### [Task]
Working line by line, output the entries below exactly as they appear.

──────────

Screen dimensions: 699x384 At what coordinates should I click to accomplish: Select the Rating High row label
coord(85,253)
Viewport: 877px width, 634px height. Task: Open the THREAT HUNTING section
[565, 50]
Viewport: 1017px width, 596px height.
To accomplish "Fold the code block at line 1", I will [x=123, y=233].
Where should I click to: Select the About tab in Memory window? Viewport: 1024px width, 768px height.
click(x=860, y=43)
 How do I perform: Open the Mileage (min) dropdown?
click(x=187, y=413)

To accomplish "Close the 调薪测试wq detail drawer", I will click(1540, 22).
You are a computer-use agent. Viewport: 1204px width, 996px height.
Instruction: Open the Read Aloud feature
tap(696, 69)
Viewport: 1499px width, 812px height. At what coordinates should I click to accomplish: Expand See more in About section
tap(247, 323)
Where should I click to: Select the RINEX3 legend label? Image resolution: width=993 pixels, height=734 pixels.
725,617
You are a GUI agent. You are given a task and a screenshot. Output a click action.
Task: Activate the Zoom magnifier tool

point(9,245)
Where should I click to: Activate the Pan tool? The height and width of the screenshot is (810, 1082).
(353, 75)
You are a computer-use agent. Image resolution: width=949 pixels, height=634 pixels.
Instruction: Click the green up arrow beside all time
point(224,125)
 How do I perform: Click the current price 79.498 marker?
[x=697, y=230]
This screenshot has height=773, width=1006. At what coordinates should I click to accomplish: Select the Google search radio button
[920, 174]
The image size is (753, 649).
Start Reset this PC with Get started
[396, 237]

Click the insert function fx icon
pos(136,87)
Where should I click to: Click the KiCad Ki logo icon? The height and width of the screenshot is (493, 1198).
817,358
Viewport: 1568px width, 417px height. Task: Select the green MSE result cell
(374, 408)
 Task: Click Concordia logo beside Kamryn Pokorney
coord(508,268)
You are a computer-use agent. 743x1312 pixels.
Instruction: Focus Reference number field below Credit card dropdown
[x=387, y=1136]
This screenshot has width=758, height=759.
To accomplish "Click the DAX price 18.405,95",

──────────

### [Answer section]
Screen dimensions: 699x384 At what coordinates should I click to accomplish: Select the Rating High row label
coord(85,253)
Viewport: 877px width, 634px height. Task: Open the THREAT HUNTING section
[565, 50]
Viewport: 1017px width, 596px height.
To accomplish "Fold the code block at line 1", I will [x=123, y=233].
Where should I click to: Select the About tab in Memory window? Viewport: 1024px width, 768px height.
click(x=860, y=43)
 How do I perform: Open the Mileage (min) dropdown?
click(x=187, y=413)

To accomplish "Close the 调薪测试wq detail drawer", I will click(1540, 22).
You are a computer-use agent. Viewport: 1204px width, 996px height.
Instruction: Open the Read Aloud feature
tap(696, 69)
Viewport: 1499px width, 812px height. At what coordinates should I click to accomplish: Expand See more in About section
tap(247, 323)
Where should I click to: Select the RINEX3 legend label? Image resolution: width=993 pixels, height=734 pixels.
725,617
You are a GUI agent. You are given a task and a screenshot. Output a click action.
Task: Activate the Zoom magnifier tool

point(9,245)
Where should I click to: Activate the Pan tool? The height and width of the screenshot is (810, 1082).
(353, 75)
You are a computer-use agent. Image resolution: width=949 pixels, height=634 pixels.
Instruction: Click the green up arrow beside all time
point(224,125)
 How do I perform: Click the current price 79.498 marker?
[x=697, y=230]
This screenshot has height=773, width=1006. At what coordinates should I click to accomplish: Select the Google search radio button
[920, 174]
The image size is (753, 649).
Start Reset this PC with Get started
[396, 237]

Click the insert function fx icon
pos(136,87)
Where should I click to: Click the KiCad Ki logo icon? The height and width of the screenshot is (493, 1198).
817,358
Viewport: 1568px width, 417px height. Task: Select the green MSE result cell
(374, 408)
 Task: Click Concordia logo beside Kamryn Pokorney
coord(508,268)
You are a computer-use agent. 743x1312 pixels.
Instruction: Focus Reference number field below Credit card dropdown
[x=387, y=1136]
This screenshot has width=758, height=759.
To accomplish "Click the DAX price 18.405,95",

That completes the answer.